Required action:
Look through the records that follow. Copy every line containing the word "menuitem".
---- Dataset excerpts
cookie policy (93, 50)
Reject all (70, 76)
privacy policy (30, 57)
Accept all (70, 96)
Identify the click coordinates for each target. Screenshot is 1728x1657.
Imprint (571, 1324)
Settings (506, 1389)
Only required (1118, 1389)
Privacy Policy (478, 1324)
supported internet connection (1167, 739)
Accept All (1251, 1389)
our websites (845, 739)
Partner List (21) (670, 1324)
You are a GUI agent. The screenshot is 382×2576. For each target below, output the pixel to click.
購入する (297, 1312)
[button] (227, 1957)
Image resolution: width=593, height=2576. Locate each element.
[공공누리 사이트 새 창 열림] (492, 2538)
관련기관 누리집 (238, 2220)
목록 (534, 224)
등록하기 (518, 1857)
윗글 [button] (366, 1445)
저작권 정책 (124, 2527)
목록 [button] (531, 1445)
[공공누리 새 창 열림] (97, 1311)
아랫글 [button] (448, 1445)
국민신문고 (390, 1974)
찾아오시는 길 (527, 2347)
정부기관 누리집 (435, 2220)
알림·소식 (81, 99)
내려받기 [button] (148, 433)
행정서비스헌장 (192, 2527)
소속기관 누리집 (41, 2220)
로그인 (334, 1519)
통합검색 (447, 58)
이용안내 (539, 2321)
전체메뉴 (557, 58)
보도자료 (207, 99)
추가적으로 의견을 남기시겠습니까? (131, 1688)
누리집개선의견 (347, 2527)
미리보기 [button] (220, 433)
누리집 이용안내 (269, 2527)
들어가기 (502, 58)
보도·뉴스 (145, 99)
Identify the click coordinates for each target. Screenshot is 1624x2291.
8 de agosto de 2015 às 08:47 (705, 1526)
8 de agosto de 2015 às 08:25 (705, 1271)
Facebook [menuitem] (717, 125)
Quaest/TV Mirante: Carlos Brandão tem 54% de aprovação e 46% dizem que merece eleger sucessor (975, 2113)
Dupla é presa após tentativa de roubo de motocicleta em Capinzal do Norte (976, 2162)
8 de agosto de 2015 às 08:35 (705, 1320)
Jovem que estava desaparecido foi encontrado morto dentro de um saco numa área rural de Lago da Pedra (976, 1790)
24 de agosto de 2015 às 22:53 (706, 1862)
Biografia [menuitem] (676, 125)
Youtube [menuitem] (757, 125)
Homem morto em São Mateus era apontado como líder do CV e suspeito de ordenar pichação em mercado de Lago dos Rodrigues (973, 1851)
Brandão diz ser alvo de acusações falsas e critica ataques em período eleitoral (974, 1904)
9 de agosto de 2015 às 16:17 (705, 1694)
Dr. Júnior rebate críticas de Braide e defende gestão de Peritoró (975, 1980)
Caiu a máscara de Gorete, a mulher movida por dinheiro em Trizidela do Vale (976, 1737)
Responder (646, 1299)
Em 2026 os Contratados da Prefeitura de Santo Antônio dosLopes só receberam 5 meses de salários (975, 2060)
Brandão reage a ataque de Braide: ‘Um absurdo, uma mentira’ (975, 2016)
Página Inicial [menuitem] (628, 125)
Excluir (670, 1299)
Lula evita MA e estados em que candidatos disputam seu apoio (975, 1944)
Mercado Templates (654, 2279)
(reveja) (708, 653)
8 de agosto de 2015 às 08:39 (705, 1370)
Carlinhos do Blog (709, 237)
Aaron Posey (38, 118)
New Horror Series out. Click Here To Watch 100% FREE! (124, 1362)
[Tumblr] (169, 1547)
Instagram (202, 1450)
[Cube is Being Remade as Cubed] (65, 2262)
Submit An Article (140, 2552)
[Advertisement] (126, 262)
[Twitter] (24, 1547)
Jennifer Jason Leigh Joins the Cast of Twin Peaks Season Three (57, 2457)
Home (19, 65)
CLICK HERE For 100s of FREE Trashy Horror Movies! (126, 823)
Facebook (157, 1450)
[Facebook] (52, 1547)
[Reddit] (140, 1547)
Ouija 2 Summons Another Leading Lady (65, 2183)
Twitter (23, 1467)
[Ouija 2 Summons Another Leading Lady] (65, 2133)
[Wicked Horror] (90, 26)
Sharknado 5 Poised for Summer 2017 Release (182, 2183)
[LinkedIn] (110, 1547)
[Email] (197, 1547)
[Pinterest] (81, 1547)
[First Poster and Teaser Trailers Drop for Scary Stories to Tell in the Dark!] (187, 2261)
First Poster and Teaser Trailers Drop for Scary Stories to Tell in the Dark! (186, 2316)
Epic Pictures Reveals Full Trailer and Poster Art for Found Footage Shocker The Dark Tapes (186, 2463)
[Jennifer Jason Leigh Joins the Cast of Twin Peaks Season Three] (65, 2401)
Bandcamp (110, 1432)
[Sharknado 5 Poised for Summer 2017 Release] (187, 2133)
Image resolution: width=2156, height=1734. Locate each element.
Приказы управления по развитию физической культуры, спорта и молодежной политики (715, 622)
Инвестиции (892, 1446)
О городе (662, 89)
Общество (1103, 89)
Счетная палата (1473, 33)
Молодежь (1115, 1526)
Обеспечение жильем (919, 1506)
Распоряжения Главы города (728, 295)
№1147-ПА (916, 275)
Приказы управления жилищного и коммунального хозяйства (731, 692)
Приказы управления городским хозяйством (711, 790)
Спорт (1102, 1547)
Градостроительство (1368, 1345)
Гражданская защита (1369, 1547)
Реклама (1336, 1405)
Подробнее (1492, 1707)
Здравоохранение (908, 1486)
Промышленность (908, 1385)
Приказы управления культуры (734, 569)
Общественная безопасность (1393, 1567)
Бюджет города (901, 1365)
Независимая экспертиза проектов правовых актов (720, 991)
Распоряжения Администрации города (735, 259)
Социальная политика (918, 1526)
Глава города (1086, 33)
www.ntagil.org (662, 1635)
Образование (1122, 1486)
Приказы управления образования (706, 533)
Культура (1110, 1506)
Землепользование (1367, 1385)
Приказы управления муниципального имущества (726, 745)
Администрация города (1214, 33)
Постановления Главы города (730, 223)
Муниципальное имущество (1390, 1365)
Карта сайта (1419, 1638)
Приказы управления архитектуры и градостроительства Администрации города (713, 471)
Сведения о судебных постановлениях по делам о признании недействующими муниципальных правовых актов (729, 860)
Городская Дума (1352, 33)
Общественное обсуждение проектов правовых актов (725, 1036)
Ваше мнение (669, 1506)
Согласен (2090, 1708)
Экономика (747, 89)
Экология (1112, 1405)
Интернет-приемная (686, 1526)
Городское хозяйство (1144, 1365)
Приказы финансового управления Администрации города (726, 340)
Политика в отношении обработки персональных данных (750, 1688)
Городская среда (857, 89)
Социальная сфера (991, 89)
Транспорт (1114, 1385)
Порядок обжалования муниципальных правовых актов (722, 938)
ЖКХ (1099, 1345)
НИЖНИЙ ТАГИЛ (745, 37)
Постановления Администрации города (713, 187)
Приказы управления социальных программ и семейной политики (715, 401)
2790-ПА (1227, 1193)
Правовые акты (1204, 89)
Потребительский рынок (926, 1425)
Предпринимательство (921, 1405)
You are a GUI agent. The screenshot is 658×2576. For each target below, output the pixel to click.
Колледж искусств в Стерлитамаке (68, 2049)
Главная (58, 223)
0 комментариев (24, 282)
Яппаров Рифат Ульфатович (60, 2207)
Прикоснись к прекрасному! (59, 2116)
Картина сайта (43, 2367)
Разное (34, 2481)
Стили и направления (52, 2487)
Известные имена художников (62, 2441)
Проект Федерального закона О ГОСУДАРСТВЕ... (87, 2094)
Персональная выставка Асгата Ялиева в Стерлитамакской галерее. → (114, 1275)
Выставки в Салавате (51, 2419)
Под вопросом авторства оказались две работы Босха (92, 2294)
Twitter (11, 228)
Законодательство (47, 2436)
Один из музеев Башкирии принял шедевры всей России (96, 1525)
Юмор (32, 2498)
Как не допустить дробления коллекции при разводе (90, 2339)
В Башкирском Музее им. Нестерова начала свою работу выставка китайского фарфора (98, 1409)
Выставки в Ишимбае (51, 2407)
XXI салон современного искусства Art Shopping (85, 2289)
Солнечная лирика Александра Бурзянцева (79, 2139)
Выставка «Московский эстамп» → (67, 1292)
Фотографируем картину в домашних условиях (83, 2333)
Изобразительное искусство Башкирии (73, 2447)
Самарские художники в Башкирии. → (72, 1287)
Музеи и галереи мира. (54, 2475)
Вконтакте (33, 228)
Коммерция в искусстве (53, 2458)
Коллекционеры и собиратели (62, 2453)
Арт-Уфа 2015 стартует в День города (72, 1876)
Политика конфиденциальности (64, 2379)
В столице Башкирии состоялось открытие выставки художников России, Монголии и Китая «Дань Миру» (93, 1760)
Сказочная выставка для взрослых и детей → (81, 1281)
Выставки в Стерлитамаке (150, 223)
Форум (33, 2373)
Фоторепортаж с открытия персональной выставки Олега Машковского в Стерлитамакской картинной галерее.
--------
Result of this exercise:
Facebook [menuitem] (717, 125)
Biografia [menuitem] (676, 125)
Youtube [menuitem] (757, 125)
Página Inicial [menuitem] (628, 125)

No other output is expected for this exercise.